§ **STATED GOAL**
Copy out every line of the records below, word for word and in the same order.

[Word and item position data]

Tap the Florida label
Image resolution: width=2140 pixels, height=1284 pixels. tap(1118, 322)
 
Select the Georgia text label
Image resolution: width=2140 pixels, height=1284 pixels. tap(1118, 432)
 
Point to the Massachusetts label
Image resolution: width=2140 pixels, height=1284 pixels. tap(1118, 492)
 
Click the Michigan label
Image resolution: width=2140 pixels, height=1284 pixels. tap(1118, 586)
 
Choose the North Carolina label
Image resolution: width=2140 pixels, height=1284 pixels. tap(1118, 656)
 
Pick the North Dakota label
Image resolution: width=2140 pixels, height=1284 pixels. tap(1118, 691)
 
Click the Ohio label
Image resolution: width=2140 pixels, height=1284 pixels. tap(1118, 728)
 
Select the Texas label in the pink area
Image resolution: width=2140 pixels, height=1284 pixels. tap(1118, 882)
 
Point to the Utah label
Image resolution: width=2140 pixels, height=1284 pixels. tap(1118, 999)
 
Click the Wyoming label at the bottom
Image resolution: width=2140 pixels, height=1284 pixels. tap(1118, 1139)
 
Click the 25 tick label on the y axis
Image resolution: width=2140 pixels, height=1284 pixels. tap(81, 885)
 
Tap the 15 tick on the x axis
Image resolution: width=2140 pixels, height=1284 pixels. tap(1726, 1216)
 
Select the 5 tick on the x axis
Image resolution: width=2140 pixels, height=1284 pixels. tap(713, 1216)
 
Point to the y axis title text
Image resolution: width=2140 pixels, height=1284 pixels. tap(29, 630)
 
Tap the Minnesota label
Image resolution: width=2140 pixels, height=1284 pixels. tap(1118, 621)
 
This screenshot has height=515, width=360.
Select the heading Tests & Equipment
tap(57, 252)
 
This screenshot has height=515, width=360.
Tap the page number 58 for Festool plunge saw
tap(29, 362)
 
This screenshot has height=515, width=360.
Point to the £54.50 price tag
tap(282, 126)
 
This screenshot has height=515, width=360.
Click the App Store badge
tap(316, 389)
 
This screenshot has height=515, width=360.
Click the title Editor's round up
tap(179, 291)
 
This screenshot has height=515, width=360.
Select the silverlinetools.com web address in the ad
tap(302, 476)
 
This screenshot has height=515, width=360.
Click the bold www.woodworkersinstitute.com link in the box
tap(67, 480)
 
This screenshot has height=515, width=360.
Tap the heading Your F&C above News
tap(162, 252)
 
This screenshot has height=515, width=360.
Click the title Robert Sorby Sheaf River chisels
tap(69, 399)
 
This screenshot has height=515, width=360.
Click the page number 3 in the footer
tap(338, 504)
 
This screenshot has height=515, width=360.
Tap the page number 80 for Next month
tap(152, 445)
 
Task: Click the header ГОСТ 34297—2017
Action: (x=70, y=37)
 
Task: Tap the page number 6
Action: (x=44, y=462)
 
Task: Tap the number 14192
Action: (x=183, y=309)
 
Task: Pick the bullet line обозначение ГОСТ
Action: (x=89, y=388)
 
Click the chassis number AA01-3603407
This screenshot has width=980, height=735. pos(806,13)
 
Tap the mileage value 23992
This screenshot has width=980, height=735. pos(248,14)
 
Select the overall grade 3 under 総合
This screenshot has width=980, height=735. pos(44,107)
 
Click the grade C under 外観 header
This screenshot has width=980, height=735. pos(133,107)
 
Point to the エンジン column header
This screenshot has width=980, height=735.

§ **THE ANSWER**
Tap the Florida label
Image resolution: width=2140 pixels, height=1284 pixels. tap(1118, 322)
 
Select the Georgia text label
Image resolution: width=2140 pixels, height=1284 pixels. tap(1118, 432)
 
Point to the Massachusetts label
Image resolution: width=2140 pixels, height=1284 pixels. tap(1118, 492)
 
Click the Michigan label
Image resolution: width=2140 pixels, height=1284 pixels. tap(1118, 586)
 
Choose the North Carolina label
Image resolution: width=2140 pixels, height=1284 pixels. tap(1118, 656)
 
Pick the North Dakota label
Image resolution: width=2140 pixels, height=1284 pixels. tap(1118, 691)
 
Click the Ohio label
Image resolution: width=2140 pixels, height=1284 pixels. tap(1118, 728)
 
Select the Texas label in the pink area
Image resolution: width=2140 pixels, height=1284 pixels. tap(1118, 882)
 
Point to the Utah label
Image resolution: width=2140 pixels, height=1284 pixels. tap(1118, 999)
 
Click the Wyoming label at the bottom
Image resolution: width=2140 pixels, height=1284 pixels. tap(1118, 1139)
 
Click the 25 tick label on the y axis
Image resolution: width=2140 pixels, height=1284 pixels. tap(81, 885)
 
Tap the 15 tick on the x axis
Image resolution: width=2140 pixels, height=1284 pixels. tap(1726, 1216)
 
Select the 5 tick on the x axis
Image resolution: width=2140 pixels, height=1284 pixels. tap(713, 1216)
 
Point to the y axis title text
Image resolution: width=2140 pixels, height=1284 pixels. tap(29, 630)
 
Tap the Minnesota label
Image resolution: width=2140 pixels, height=1284 pixels. tap(1118, 621)
 
This screenshot has height=515, width=360.
Select the heading Tests & Equipment
tap(57, 252)
 
This screenshot has height=515, width=360.
Tap the page number 58 for Festool plunge saw
tap(29, 362)
 
This screenshot has height=515, width=360.
Point to the £54.50 price tag
tap(282, 126)
 
This screenshot has height=515, width=360.
Click the App Store badge
tap(316, 389)
 
This screenshot has height=515, width=360.
Click the title Editor's round up
tap(179, 291)
 
This screenshot has height=515, width=360.
Select the silverlinetools.com web address in the ad
tap(302, 476)
 
This screenshot has height=515, width=360.
Click the bold www.woodworkersinstitute.com link in the box
tap(67, 480)
 
This screenshot has height=515, width=360.
Tap the heading Your F&C above News
tap(162, 252)
 
This screenshot has height=515, width=360.
Click the title Robert Sorby Sheaf River chisels
tap(69, 399)
 
This screenshot has height=515, width=360.
Click the page number 3 in the footer
tap(338, 504)
 
This screenshot has height=515, width=360.
Tap the page number 80 for Next month
tap(152, 445)
 
Task: Click the header ГОСТ 34297—2017
Action: (x=70, y=37)
 
Task: Tap the page number 6
Action: (x=44, y=462)
 
Task: Tap the number 14192
Action: (x=183, y=309)
 
Task: Pick the bullet line обозначение ГОСТ
Action: (x=89, y=388)
 
Click the chassis number AA01-3603407
This screenshot has width=980, height=735. pos(806,13)
 
Tap the mileage value 23992
This screenshot has width=980, height=735. pos(248,14)
 
Select the overall grade 3 under 総合
This screenshot has width=980, height=735. pos(44,107)
 
Click the grade C under 外観 header
This screenshot has width=980, height=735. pos(133,107)
 
Point to the エンジン column header
This screenshot has width=980, height=735.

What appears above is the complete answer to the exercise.